Paul Breitbarth, of the Dutch DPA, said the six exceptions for bulk surveillance were troubling. “We understand these apply to use, and not collection of data,” he said. “They are broadly defined … for us, this is still indiscriminate and bulk surveillance.” He admitted that it’s a difficult balance to reach between individual privacy and national security, but said, “We think intelligence services in the EU and outside the EU should make a better effort to comply with the fundamental human rights and should limit data collection as much as possible.”
On the proposed ombudsperson, Falque-Pierrontin said the group believes “it’s a great innovation, but we still do not have enough guarantees” on the independence and level of power the position will have within the U.S. government.
The regulatory body has been in consultation with the U.S. government as late as last week and expressed its concerns to their counterparts. Falque-Pierrotin said during a visit with U.S. government officials last week in Washington, DC, clarifications to their questions were provided, but these were only informal and not in writing. Thus, she said, “we cannot consider them having an integral part in the adequacy decision.”
Notably, Falque-Pierrotin several times said that BCRs and SCCs are still valid transfer mechanisms until the Commission finalizes Privacy Shield. She also admitted this means a time for legal uncertainty. “Until we have a final decision from the Commission, we are in a situation of legal uncertainty,” she said.
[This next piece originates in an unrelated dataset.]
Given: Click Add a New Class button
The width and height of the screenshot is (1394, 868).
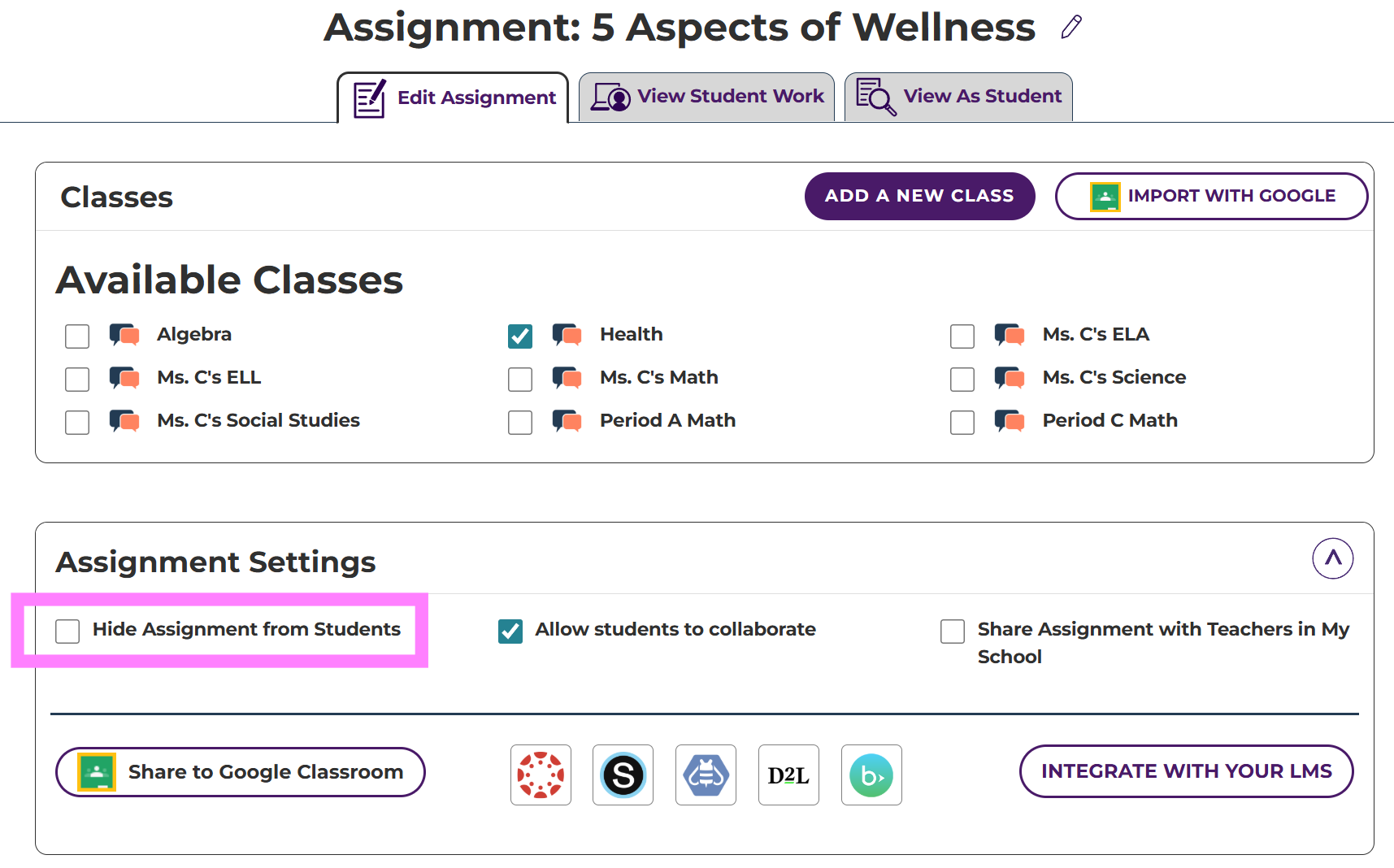Looking at the screenshot, I should 919,196.
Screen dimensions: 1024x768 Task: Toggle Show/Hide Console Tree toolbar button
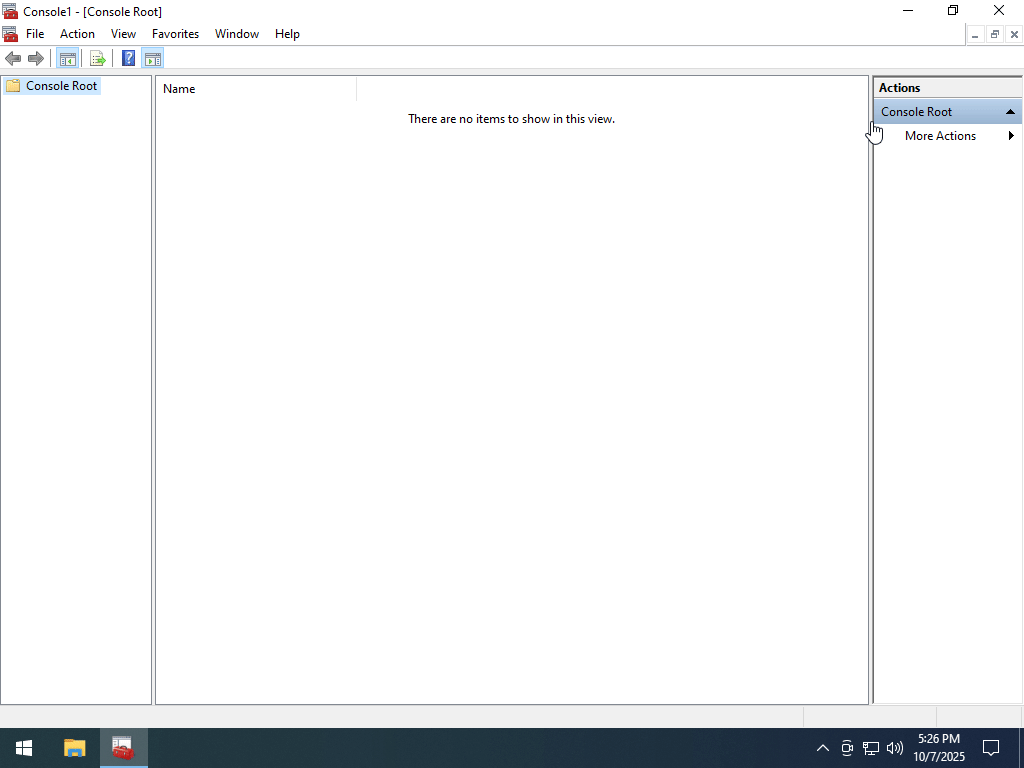pyautogui.click(x=67, y=58)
In his reaction to today's announcement, Max Schrems said today's WP29 "statement is very strong," and that "one can only imagine what some individual authorities think of the Privacy Shield proposal."
In comments provided to Privacy Tracker, Hogan Lovells Partner Eduardo Ustaran, CIPP/E, said, "The Working Party seems to see the Privacy Shield half empty, which will prolong the current uncertainty, but the Commission has put too much effort into this, and I'm sure it will press on." In a separate press release, Ustaran said, "companies should bear in mind when deciding which mechanism to deploy to ensure that their data is protected no matter where it is in the world."
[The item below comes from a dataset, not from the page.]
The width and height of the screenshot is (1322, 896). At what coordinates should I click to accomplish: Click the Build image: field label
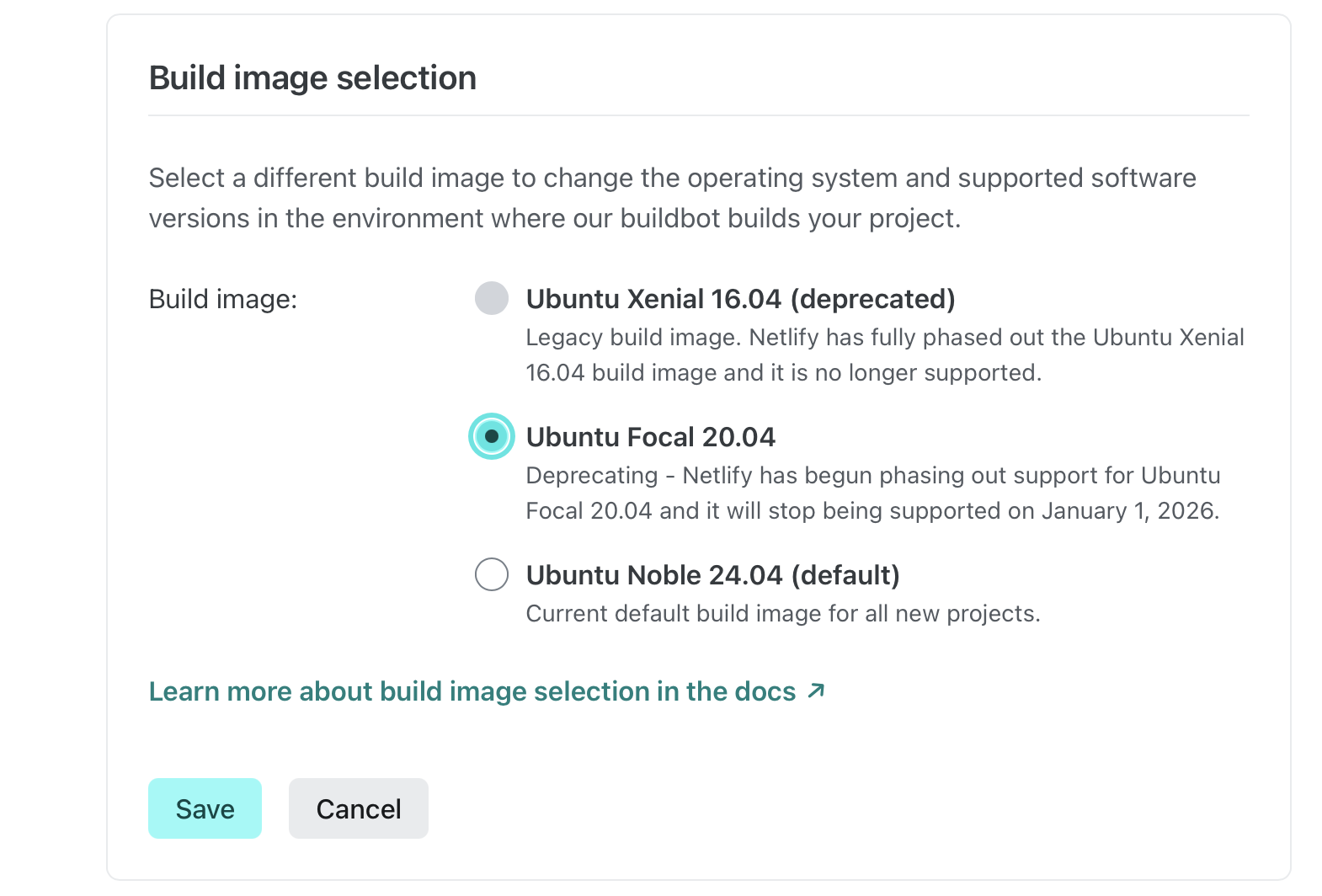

Schrems also thinks the Commission will press on and change some of the Shield's wording, but added, "Given the negative opinion, a challenge to the Privacy Shield at the Courts is even more promising. Privacy Shield is a total failure that is kept alive because of extensive pressure by the U.S. government and some sectors of industry."
Indeed, the Commission's intent to press on with Shield was apparent in several communications Wednesday. On the same day as the WP29 press conference, the European Parliament held a plenary debate on finalizing the GDPR. During the debate, EU Justice Commissioner Vera Jourova – who has played an integral role in the Privacy Shield negotiations – said the Commission “will study the opinion and address concerns in the final decision.”
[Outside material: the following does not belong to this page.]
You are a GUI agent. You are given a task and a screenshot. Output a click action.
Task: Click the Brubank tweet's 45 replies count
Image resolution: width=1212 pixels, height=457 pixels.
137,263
European Commission Spokesperson Christian Wigand said it plans for adoption in June.
European Data Protection Authorities welcome 'significant improvements' by #PrivacyShield - we aim for adoption in June @VeraJourova
— Christian Wigand (@ChristianWigand) April 13, 2016
As does European Commission Vice-President for the Digital Single Market Andrus Ansip.
Following #WP29 opinion today, I will continue to work for EU-US #PrivacyShield in place by summer. Important for our citizens & business.
— Andrus Ansip (@Ansip_EU) April 13, 2016
Though the WP29’s opinion is non-binding, it is influential. The member states, under Article 31, will next vote on Shield, which is binding, and then the Commission will work to finalize the agreement in June.